• [Enunciado]:
Transcreva sem nenhuma mudança as linhas dos itens entre a que contém "The width and height of the screenshot is (1024, 675)." e a que contém "point(46,377)", incluindo essas duas.

• [Dados fornecidos]:

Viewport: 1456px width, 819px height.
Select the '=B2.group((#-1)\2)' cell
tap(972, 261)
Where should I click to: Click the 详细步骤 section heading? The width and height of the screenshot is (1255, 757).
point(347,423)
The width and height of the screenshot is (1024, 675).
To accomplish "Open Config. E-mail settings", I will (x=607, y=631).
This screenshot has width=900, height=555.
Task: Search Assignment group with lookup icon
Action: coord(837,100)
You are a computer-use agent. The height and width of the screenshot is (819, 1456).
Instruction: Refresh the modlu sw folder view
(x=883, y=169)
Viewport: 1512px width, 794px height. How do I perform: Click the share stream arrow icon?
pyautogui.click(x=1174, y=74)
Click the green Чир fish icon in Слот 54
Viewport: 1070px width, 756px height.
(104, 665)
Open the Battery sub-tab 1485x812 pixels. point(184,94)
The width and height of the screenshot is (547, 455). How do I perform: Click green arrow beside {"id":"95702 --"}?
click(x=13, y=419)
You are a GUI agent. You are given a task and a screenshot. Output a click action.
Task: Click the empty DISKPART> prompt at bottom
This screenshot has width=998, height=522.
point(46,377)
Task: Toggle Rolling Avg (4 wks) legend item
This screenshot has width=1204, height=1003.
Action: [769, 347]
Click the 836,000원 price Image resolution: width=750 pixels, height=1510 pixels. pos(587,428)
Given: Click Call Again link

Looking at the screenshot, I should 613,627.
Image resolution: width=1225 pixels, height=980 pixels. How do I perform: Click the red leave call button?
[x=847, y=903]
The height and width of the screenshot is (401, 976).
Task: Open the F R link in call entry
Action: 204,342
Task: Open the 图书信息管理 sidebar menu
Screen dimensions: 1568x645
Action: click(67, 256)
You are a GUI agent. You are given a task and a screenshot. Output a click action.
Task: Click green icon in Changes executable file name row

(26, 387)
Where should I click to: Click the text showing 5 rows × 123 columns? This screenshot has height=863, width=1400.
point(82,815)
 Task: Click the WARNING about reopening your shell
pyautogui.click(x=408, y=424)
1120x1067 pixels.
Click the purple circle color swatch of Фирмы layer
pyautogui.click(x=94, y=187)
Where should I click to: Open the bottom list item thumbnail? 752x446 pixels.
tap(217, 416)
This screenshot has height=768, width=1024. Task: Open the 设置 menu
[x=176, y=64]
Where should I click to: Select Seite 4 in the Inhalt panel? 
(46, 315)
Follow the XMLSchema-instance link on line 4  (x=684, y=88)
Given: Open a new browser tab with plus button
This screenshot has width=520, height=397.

• [Resposta do exercício]:
The width and height of the screenshot is (1024, 675).
To accomplish "Open Config. E-mail settings", I will (x=607, y=631).
This screenshot has width=900, height=555.
Task: Search Assignment group with lookup icon
Action: coord(837,100)
You are a computer-use agent. The height and width of the screenshot is (819, 1456).
Instruction: Refresh the modlu sw folder view
(x=883, y=169)
Viewport: 1512px width, 794px height. How do I perform: Click the share stream arrow icon?
pyautogui.click(x=1174, y=74)
Click the green Чир fish icon in Слот 54
Viewport: 1070px width, 756px height.
(104, 665)
Open the Battery sub-tab 1485x812 pixels. point(184,94)
The width and height of the screenshot is (547, 455). How do I perform: Click green arrow beside {"id":"95702 --"}?
click(x=13, y=419)
You are a GUI agent. You are given a task and a screenshot. Output a click action.
Task: Click the empty DISKPART> prompt at bottom
This screenshot has width=998, height=522.
point(46,377)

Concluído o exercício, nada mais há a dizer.